━━━ INPUT ROWS

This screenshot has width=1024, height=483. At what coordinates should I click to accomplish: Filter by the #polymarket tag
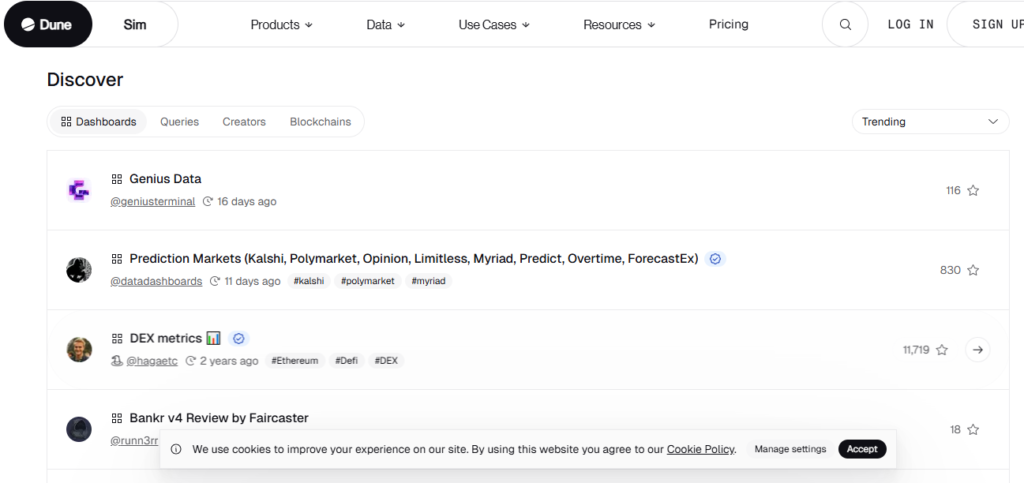[367, 281]
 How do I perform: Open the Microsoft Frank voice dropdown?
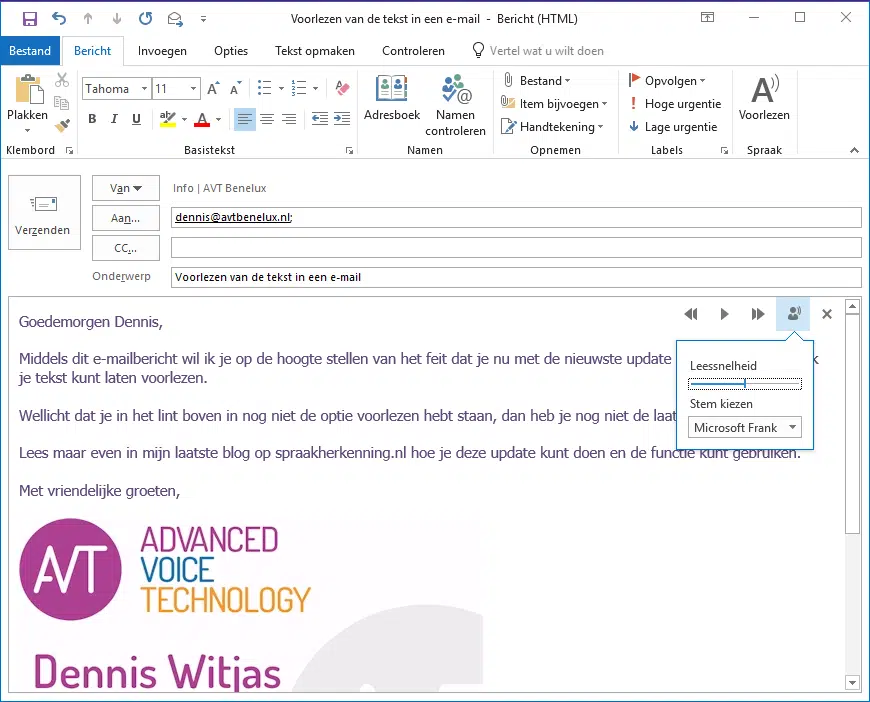pos(745,428)
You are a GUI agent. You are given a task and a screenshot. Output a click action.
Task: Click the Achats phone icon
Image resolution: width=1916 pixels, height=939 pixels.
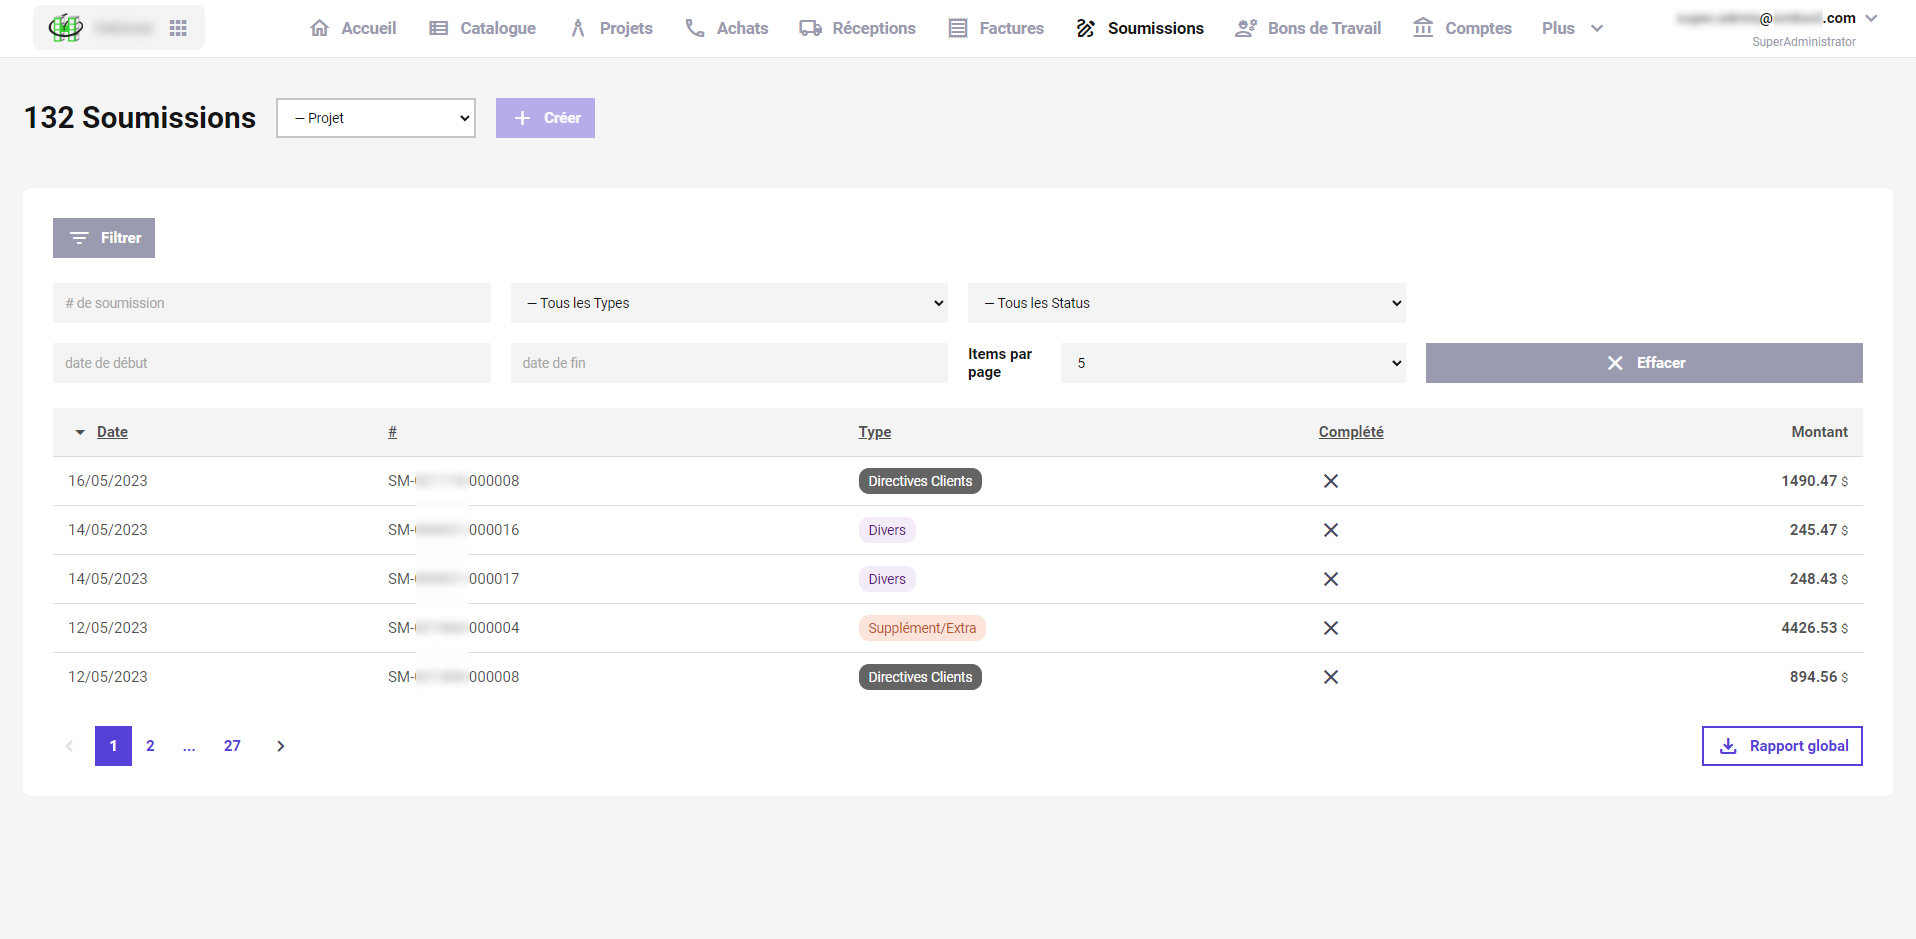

━━━━━━

WORK REQUIRED:
Output the lines of the material above as a JSON list of strings, one string per line, skipping blank lines. Leave the pictures out.

TASK OUTPUT:
[
  "This screenshot has width=1024, height=483. At what coordinates should I click to accomplish: Filter by the #polymarket tag",
  "[367, 281]",
  " How do I perform: Open the Microsoft Frank voice dropdown?",
  "pos(745,428)",
  "You are a GUI agent. You are given a task and a screenshot. Output a click action.",
  "Task: Click the Achats phone icon",
  "Image resolution: width=1916 pixels, height=939 pixels."
]